**What this task involves**
Using the records that appear below, write out exactly the lines from the one with "Where should I click to: Click the Start" through the one with "Open the alerts bell icon", keeping both end lines.

(Collected data)
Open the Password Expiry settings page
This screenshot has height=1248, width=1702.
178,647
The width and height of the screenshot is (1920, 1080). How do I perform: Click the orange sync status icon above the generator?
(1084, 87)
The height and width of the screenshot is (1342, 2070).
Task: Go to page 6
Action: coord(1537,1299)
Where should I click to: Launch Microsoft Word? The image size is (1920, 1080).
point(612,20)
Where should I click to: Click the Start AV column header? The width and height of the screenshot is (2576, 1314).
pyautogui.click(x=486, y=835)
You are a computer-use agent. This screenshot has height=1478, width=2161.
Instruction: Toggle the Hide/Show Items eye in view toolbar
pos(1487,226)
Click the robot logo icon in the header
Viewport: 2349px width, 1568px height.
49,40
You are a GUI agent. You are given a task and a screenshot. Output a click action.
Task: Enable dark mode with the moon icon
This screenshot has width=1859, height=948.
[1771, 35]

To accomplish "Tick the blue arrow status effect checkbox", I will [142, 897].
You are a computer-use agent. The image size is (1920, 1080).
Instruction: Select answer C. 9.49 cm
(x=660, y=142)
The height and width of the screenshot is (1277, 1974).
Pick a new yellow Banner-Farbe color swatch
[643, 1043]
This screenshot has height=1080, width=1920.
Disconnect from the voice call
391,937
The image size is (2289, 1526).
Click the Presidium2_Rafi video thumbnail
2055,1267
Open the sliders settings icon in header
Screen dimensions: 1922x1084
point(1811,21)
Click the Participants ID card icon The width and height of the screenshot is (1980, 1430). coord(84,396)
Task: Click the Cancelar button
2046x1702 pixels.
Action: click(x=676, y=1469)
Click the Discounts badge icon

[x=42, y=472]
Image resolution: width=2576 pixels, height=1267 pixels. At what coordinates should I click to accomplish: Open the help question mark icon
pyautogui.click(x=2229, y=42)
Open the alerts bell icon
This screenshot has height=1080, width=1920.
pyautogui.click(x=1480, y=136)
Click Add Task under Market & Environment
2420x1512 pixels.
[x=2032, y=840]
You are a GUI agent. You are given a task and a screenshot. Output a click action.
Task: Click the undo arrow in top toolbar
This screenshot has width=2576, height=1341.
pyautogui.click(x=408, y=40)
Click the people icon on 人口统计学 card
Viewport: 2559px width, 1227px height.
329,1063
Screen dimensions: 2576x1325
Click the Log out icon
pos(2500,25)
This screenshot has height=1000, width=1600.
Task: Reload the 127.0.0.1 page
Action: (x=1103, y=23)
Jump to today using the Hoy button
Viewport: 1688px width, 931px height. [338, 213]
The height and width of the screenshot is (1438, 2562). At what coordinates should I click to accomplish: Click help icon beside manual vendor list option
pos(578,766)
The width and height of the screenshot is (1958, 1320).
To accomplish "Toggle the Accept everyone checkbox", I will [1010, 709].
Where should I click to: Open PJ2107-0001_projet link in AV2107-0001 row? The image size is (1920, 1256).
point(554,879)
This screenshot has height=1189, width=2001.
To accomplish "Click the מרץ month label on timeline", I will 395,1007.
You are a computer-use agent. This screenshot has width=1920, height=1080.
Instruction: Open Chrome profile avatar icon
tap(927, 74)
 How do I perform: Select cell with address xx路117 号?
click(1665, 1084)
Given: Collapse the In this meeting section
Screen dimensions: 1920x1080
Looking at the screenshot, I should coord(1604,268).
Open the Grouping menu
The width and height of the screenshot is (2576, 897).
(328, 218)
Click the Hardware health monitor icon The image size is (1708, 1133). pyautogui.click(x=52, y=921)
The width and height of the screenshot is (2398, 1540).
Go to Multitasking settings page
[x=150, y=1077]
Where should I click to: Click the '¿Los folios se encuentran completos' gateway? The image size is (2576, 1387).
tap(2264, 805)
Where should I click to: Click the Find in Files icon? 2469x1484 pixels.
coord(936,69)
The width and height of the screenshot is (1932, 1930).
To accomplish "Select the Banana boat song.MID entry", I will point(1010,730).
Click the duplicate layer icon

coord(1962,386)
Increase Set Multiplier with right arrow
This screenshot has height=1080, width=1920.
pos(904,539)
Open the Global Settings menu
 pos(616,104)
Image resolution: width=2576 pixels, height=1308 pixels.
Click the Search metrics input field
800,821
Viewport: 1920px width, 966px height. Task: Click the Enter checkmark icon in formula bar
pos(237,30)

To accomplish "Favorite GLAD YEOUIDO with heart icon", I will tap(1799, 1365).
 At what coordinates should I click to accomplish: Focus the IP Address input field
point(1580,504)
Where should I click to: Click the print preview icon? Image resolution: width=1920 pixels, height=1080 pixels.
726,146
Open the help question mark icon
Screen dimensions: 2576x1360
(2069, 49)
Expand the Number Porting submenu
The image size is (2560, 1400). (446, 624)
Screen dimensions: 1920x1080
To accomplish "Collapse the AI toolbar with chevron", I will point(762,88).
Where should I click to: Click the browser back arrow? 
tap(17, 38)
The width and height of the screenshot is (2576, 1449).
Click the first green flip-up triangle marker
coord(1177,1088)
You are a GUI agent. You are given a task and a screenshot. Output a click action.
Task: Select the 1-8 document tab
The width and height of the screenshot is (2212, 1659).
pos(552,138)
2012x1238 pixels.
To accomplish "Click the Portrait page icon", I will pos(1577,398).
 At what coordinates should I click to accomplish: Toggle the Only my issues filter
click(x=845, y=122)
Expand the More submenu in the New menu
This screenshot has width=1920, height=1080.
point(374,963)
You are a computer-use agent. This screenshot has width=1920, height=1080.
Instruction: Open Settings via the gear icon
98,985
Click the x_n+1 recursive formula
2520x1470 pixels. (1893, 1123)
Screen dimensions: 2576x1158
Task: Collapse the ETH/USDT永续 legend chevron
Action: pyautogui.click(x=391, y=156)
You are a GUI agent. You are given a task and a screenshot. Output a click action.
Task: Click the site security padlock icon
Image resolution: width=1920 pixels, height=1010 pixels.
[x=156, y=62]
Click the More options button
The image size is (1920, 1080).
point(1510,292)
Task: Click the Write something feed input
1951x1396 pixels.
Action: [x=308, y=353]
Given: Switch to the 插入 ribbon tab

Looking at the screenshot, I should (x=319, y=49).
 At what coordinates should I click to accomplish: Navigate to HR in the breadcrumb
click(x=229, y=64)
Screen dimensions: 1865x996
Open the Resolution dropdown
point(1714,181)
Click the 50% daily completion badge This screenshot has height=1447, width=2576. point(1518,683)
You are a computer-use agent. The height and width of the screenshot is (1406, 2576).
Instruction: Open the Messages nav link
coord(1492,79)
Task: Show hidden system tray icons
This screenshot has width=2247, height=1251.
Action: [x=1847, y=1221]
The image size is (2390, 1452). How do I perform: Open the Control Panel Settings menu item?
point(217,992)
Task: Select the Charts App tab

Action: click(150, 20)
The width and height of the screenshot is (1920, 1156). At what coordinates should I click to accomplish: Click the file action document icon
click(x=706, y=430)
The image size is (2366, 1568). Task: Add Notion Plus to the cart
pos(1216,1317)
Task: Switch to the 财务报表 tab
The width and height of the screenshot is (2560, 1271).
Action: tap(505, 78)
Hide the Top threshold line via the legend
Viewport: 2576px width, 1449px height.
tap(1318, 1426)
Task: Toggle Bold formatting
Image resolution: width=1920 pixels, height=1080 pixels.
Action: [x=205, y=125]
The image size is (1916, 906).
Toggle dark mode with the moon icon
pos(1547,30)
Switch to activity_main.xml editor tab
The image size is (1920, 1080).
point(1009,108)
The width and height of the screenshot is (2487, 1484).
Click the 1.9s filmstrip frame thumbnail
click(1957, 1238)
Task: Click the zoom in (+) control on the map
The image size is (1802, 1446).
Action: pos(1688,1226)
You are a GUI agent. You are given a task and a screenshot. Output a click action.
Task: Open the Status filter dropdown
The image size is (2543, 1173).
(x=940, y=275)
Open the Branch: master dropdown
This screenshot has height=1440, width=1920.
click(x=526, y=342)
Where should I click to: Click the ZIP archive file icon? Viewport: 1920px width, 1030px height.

**Answer to the problem**
Where should I click to: Click the Start AV column header? The width and height of the screenshot is (2576, 1314).
pyautogui.click(x=486, y=835)
You are a computer-use agent. This screenshot has height=1478, width=2161.
Instruction: Toggle the Hide/Show Items eye in view toolbar
pos(1487,226)
Click the robot logo icon in the header
Viewport: 2349px width, 1568px height.
49,40
You are a GUI agent. You are given a task and a screenshot. Output a click action.
Task: Enable dark mode with the moon icon
This screenshot has width=1859, height=948.
[1771, 35]

To accomplish "Tick the blue arrow status effect checkbox", I will [142, 897].
You are a computer-use agent. The image size is (1920, 1080).
Instruction: Select answer C. 9.49 cm
(x=660, y=142)
The height and width of the screenshot is (1277, 1974).
Pick a new yellow Banner-Farbe color swatch
[643, 1043]
This screenshot has height=1080, width=1920.
Disconnect from the voice call
391,937
The image size is (2289, 1526).
Click the Presidium2_Rafi video thumbnail
2055,1267
Open the sliders settings icon in header
Screen dimensions: 1922x1084
point(1811,21)
Click the Participants ID card icon The width and height of the screenshot is (1980, 1430). coord(84,396)
Task: Click the Cancelar button
2046x1702 pixels.
Action: click(x=676, y=1469)
Click the Discounts badge icon

[x=42, y=472]
Image resolution: width=2576 pixels, height=1267 pixels. At what coordinates should I click to accomplish: Open the help question mark icon
pyautogui.click(x=2229, y=42)
Open the alerts bell icon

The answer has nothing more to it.